Stated goal:
Copy out the records from the line containing "Open the 复权 adjustment options" through the end of the records, changing nothing and including both ends.
** BEGIN Extracted material **
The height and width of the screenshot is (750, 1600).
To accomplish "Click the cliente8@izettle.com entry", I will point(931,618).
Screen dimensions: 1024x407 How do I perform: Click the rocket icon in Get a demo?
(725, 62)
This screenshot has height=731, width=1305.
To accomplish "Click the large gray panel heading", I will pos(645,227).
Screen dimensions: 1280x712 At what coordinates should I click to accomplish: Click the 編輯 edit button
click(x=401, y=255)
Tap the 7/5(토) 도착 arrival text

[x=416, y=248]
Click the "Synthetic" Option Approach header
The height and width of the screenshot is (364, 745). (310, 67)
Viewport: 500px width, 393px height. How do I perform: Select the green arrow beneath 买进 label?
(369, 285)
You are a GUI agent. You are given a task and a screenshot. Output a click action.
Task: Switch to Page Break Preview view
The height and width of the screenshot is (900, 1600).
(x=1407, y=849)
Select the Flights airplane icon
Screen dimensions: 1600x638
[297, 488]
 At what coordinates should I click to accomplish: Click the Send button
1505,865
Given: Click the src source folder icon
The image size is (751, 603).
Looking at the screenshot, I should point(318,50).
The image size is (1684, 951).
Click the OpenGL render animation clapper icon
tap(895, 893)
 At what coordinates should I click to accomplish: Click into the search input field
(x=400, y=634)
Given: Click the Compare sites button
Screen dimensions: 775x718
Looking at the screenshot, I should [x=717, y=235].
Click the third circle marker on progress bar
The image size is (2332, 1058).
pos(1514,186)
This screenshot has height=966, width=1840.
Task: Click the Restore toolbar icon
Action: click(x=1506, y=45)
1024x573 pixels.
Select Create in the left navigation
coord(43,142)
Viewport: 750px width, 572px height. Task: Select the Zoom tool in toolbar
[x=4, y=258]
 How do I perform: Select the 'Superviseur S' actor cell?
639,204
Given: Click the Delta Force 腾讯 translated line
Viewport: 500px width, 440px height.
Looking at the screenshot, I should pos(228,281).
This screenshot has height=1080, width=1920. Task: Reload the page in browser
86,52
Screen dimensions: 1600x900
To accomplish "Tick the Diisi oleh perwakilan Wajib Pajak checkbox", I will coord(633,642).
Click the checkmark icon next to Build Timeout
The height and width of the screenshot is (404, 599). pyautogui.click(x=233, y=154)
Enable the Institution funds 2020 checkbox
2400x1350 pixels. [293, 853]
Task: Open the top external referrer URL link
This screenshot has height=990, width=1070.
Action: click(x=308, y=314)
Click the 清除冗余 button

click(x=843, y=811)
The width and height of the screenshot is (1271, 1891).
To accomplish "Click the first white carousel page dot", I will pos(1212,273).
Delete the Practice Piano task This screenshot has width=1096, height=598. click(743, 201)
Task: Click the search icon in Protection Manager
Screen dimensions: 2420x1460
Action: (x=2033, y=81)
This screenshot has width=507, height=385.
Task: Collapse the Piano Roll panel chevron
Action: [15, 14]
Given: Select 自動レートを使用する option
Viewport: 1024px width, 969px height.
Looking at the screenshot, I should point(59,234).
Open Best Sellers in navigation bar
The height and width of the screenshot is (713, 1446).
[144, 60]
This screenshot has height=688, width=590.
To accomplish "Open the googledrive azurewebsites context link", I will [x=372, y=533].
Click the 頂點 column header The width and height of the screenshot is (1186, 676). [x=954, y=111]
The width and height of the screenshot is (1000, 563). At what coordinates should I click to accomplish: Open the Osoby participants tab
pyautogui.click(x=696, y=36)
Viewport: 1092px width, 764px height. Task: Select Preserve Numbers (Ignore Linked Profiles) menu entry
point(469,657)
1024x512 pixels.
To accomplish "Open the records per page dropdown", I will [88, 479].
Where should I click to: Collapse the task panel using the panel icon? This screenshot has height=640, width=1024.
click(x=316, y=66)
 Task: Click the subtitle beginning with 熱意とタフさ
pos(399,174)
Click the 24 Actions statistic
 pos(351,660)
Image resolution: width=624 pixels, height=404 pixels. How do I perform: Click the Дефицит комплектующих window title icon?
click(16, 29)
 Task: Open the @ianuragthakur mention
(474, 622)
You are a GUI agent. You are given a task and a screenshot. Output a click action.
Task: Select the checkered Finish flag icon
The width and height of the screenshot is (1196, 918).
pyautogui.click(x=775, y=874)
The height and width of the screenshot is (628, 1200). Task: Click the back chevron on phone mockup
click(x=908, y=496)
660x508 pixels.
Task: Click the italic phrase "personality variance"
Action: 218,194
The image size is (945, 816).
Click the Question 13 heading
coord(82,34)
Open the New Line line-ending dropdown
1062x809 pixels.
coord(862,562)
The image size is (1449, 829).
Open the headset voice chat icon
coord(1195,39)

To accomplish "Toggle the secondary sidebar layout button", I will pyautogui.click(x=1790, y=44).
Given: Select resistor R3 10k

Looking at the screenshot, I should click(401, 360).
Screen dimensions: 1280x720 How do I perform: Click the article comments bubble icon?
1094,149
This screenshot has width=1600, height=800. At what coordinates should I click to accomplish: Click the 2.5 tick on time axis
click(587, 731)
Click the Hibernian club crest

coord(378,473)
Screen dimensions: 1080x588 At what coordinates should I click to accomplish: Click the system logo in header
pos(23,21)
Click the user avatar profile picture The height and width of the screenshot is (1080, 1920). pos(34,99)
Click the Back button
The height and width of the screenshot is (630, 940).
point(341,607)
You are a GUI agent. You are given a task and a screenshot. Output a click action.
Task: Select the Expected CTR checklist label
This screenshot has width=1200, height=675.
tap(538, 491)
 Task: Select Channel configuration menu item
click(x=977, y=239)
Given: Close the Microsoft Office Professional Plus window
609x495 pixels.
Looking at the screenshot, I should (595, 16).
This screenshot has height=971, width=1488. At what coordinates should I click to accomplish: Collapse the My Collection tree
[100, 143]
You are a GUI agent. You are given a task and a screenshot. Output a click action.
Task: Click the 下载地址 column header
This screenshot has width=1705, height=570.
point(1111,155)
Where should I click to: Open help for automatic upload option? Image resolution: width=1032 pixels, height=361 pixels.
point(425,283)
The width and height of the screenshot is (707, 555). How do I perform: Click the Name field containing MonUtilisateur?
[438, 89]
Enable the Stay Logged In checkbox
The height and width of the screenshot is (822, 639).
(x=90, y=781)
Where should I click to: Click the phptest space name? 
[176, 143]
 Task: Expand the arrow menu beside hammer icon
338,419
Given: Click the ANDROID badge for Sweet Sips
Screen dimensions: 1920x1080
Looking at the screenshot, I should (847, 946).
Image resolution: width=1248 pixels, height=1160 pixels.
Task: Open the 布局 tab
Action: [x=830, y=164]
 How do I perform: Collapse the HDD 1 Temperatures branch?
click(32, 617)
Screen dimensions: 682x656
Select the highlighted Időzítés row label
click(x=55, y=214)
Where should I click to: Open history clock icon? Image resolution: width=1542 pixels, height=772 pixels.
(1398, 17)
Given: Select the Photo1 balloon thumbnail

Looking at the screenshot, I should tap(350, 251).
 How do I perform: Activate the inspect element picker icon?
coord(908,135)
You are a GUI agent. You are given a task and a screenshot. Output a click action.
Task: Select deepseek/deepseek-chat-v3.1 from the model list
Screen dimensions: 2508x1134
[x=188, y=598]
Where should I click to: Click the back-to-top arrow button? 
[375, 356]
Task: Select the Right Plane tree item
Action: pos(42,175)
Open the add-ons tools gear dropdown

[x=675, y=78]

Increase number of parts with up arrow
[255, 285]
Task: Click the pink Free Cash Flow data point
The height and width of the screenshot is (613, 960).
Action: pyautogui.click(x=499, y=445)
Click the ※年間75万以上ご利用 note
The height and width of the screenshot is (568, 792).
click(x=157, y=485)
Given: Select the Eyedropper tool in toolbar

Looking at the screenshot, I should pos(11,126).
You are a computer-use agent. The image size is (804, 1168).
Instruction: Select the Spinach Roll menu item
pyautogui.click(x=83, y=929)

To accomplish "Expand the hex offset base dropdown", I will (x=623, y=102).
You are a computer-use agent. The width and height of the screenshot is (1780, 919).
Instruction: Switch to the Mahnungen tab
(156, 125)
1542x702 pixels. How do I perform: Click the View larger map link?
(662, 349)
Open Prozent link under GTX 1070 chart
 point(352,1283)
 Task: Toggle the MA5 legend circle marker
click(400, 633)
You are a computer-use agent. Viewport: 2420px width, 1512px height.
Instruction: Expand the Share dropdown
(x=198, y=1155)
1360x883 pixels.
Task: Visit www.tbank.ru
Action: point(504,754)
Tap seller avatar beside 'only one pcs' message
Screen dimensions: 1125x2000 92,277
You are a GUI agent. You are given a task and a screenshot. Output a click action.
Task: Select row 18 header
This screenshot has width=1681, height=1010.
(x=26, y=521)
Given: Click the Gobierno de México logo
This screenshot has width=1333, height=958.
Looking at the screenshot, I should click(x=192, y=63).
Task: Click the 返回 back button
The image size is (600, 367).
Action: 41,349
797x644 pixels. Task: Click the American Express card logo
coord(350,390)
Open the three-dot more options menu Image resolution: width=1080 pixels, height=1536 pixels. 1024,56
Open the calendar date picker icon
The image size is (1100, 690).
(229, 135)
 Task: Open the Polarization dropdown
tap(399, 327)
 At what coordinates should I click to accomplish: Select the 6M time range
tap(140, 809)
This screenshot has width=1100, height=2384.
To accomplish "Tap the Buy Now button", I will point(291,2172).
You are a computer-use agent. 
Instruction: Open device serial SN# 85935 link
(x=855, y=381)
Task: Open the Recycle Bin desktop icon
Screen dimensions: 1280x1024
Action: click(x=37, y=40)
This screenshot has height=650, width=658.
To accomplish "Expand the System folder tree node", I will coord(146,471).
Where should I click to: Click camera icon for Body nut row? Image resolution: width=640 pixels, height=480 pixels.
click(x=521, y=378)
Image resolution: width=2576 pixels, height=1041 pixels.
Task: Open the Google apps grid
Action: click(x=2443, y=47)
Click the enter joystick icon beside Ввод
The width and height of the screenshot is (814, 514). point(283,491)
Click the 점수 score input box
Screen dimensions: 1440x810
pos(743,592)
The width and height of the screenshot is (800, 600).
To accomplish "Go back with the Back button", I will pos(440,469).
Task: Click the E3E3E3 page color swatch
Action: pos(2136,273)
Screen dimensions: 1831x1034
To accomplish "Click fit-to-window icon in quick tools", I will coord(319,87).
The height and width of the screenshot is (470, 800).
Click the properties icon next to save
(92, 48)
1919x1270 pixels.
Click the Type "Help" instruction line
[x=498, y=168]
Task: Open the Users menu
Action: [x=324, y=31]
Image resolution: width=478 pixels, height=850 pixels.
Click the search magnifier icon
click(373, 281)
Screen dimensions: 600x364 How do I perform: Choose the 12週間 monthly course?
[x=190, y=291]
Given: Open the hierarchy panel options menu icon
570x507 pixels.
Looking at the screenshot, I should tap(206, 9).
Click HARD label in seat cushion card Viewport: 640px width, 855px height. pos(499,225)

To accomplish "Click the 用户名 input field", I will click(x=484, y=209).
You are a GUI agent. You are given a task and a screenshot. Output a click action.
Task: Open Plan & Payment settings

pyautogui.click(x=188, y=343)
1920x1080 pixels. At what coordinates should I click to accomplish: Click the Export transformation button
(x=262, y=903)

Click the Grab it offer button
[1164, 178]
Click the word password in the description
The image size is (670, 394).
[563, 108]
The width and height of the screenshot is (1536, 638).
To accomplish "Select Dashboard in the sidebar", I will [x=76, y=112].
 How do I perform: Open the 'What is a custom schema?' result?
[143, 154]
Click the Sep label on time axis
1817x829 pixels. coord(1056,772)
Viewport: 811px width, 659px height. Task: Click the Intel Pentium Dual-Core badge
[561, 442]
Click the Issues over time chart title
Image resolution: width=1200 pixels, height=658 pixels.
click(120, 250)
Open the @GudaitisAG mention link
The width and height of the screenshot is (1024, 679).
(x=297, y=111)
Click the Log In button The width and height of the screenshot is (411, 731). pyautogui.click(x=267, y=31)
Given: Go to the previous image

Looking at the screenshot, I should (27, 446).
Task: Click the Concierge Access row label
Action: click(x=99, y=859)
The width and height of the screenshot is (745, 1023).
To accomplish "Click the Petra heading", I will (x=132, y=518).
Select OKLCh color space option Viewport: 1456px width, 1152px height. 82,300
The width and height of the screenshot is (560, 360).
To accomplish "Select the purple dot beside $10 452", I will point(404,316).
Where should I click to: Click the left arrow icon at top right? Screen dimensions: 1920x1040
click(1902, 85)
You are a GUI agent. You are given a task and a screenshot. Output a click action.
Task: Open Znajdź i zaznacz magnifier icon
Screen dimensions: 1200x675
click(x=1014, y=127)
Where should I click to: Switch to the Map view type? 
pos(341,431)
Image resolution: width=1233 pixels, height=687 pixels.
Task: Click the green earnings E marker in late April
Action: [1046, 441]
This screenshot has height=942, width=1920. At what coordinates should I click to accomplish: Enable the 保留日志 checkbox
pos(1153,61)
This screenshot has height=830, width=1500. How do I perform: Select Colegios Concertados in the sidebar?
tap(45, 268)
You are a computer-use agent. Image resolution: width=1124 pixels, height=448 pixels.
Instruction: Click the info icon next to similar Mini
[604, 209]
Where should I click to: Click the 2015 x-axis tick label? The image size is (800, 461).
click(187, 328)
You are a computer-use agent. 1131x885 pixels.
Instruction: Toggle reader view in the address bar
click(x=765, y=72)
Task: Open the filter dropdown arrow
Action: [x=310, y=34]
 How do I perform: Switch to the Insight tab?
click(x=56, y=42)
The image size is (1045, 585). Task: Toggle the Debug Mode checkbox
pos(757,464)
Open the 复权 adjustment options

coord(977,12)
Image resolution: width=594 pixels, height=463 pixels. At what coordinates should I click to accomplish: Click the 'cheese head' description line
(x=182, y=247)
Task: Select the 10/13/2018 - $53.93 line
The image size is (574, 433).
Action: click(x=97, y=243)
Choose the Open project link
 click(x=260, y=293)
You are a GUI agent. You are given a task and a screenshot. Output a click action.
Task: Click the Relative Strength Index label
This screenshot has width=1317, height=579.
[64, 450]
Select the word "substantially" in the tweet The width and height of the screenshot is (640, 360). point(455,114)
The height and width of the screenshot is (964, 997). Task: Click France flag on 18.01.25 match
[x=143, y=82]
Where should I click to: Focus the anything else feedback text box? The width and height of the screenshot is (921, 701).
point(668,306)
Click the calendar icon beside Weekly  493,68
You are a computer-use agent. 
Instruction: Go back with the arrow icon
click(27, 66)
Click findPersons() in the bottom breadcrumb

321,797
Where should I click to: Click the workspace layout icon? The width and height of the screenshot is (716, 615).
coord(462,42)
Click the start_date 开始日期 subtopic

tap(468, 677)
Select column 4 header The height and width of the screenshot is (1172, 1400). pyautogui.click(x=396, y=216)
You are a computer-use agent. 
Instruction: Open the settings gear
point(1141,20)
** END Extracted material **
Result below:
Open the 复权 adjustment options

coord(977,12)
Image resolution: width=594 pixels, height=463 pixels. At what coordinates should I click to accomplish: Click the 'cheese head' description line
(x=182, y=247)
Task: Select the 10/13/2018 - $53.93 line
The image size is (574, 433).
Action: click(x=97, y=243)
Choose the Open project link
 click(x=260, y=293)
You are a GUI agent. You are given a task and a screenshot. Output a click action.
Task: Click the Relative Strength Index label
This screenshot has width=1317, height=579.
[64, 450]
Select the word "substantially" in the tweet The width and height of the screenshot is (640, 360). point(455,114)
The height and width of the screenshot is (964, 997). Task: Click France flag on 18.01.25 match
[x=143, y=82]
Where should I click to: Focus the anything else feedback text box? The width and height of the screenshot is (921, 701).
point(668,306)
Click the calendar icon beside Weekly  493,68
You are a computer-use agent. 
Instruction: Go back with the arrow icon
click(27, 66)
Click findPersons() in the bottom breadcrumb

321,797
Where should I click to: Click the workspace layout icon? The width and height of the screenshot is (716, 615).
coord(462,42)
Click the start_date 开始日期 subtopic

tap(468, 677)
Select column 4 header The height and width of the screenshot is (1172, 1400). pyautogui.click(x=396, y=216)
You are a computer-use agent. 
Instruction: Open the settings gear
point(1141,20)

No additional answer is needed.